A beautiful lawn starts with planting grass seed, but improperly planted grass seed can wash away, fail to germinate, or wind up feeding the birds instead of growing grass. Choose the best time of year to seed your new lawn, and make sure the seed is planted properly to maximize germination and yield a lush, green lawn.
Timing may not be everything, but when it comes to planting grass seed, proper timing certainly helps. The University of Minnesota's Prairie Yard and Garden report recommends fall planting, as does the University of Illinois Extension. Early autumn seeding allows new grass to establish strong, healthy root systems before the cold of winter settles in, and then to expand that root system in the spring so that the lawn is in the best possible condition to withstand the dryness and heat of midsummer. Spring-planted lawns may not thrive when hot August sun and summer drought stresses small roots that have not yet grown down to deeper, more consistently moist soil.
Sweep Your Seeds
Simply sprinkling grass seed over the surface of the soil, or worse yet, over areas of dead grass is, as Sandra Mason writing for the Illinois Extension puts it, just an expensive way to feed the birds. Grass seed must be worked into the soil, establishing good contact between the seed and the dirt while lightly covering the seed to encourage germination. The Illinois Extension suggests using a stiff broom to work the seed into the top quarter-inch of soil. After broadcasting grass seed over prepared soil at the density rate recommended by the seed supplier, work a garage-type broom or a kitchen broom made of broom corn back and forth in short, jerky sweeping motions, holding the broom bristles perpendicular over the seed and soil. Continue until the seed and soil surface are well mixed. Clean the broom bristles out with a strong stream of water from the hose when you are done.

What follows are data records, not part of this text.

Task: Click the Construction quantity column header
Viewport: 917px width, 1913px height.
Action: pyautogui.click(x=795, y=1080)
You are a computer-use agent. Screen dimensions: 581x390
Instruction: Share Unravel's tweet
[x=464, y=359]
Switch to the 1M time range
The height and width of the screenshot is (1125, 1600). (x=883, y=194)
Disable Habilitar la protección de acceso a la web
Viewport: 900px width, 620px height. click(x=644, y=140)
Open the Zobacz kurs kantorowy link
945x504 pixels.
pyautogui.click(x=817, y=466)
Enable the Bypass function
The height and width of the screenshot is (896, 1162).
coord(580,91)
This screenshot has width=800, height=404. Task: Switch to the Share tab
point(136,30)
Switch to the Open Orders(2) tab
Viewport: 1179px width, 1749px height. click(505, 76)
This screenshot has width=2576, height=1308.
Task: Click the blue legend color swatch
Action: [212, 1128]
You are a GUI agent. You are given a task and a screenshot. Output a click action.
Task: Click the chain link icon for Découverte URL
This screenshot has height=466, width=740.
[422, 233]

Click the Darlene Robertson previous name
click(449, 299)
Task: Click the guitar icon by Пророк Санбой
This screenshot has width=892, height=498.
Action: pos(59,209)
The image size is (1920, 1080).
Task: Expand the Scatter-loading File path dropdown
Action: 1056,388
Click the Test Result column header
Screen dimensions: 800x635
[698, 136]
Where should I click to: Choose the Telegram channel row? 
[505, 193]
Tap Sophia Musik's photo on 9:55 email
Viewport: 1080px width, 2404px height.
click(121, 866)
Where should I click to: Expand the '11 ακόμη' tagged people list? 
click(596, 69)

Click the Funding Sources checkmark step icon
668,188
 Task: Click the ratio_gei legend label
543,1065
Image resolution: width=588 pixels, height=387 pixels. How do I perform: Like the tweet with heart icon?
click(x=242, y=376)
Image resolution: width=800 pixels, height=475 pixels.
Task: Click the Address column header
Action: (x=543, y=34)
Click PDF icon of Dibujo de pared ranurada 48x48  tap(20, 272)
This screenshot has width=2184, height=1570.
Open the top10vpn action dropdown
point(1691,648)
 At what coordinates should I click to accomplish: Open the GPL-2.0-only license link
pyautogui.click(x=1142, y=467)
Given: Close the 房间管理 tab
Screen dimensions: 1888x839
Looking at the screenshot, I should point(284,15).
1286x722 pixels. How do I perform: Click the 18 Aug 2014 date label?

Consistent watering is key to germinating new grass seed. The University of Connecticut Cooperative Extension System advises that newly planted grass seed must remain moistened through germination and initial establishment of the plants' roots. Water regularly with a light sprinkler, but be sure not to let the lawn area flood, which will wash grass seed away. Mulching also helps prevent the soil from drying out. The Connecticut Extension recommends a light mulching with either straw or pelletized paper mulch, but avoid hay or other mulches that may contain weed seeds to infest your lawn before it even gets growing.